## Do this
Return the rows that begin with the line containing "Open the Select Pharmacist dropdown" and run to the end of the rows, copied line for line with nothing changed.

## Task inputs
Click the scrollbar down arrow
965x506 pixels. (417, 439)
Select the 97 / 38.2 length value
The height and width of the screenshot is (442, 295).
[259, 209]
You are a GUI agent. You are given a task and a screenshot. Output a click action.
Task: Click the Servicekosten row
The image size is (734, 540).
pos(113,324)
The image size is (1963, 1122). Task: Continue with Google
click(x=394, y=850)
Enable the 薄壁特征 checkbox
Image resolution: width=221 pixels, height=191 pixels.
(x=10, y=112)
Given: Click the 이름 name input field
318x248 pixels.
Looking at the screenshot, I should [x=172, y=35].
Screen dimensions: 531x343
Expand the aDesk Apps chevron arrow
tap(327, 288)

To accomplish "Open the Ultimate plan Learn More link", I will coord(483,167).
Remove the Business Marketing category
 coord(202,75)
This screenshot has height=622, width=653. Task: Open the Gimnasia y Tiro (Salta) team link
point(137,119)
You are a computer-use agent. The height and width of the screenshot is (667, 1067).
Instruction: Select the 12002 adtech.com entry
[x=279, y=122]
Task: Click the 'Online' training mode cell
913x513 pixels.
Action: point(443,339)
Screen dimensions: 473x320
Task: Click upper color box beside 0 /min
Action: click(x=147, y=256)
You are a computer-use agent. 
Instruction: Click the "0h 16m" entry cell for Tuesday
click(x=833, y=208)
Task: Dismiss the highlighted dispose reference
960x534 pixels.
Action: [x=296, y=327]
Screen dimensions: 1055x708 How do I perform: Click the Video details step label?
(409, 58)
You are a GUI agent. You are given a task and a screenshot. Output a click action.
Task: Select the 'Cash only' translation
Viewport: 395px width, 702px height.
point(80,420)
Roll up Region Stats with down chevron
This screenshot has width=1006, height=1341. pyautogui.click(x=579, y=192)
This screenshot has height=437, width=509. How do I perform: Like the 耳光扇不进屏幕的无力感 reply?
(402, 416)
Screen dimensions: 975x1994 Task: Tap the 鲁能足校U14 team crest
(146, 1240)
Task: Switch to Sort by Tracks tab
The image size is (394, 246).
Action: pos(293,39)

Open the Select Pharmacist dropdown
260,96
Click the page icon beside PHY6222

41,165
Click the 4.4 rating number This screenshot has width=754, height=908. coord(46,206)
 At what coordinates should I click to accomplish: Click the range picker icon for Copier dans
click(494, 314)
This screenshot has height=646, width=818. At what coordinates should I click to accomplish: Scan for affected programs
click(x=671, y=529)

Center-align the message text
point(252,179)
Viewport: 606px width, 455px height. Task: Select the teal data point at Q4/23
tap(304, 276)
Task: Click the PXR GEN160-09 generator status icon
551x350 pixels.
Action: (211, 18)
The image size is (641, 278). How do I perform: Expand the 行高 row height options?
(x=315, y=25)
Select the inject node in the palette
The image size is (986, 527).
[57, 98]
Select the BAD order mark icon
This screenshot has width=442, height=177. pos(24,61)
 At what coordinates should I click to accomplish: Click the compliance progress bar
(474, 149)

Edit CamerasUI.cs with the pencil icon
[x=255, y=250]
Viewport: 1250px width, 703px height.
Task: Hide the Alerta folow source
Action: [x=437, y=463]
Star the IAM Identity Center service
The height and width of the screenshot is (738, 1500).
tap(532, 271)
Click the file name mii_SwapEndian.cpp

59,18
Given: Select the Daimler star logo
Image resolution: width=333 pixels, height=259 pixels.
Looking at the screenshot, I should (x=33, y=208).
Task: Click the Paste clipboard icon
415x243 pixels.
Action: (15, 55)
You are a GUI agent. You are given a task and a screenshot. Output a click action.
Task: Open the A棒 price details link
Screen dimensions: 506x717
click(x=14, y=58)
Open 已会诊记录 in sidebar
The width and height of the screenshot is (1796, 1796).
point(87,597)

## Written solution
Open the Select Pharmacist dropdown
260,96
Click the page icon beside PHY6222

41,165
Click the 4.4 rating number This screenshot has width=754, height=908. coord(46,206)
 At what coordinates should I click to accomplish: Click the range picker icon for Copier dans
click(494, 314)
This screenshot has height=646, width=818. At what coordinates should I click to accomplish: Scan for affected programs
click(x=671, y=529)

Center-align the message text
point(252,179)
Viewport: 606px width, 455px height. Task: Select the teal data point at Q4/23
tap(304, 276)
Task: Click the PXR GEN160-09 generator status icon
551x350 pixels.
Action: (211, 18)
The image size is (641, 278). How do I perform: Expand the 行高 row height options?
(x=315, y=25)
Select the inject node in the palette
The image size is (986, 527).
[57, 98]
Select the BAD order mark icon
This screenshot has width=442, height=177. pos(24,61)
 At what coordinates should I click to accomplish: Click the compliance progress bar
(474, 149)

Edit CamerasUI.cs with the pencil icon
[x=255, y=250]
Viewport: 1250px width, 703px height.
Task: Hide the Alerta folow source
Action: [x=437, y=463]
Star the IAM Identity Center service
The height and width of the screenshot is (738, 1500).
tap(532, 271)
Click the file name mii_SwapEndian.cpp

59,18
Given: Select the Daimler star logo
Image resolution: width=333 pixels, height=259 pixels.
Looking at the screenshot, I should (x=33, y=208).
Task: Click the Paste clipboard icon
415x243 pixels.
Action: (15, 55)
You are a GUI agent. You are given a task and a screenshot. Output a click action.
Task: Open the A棒 price details link
Screen dimensions: 506x717
click(x=14, y=58)
Open 已会诊记录 in sidebar
The width and height of the screenshot is (1796, 1796).
point(87,597)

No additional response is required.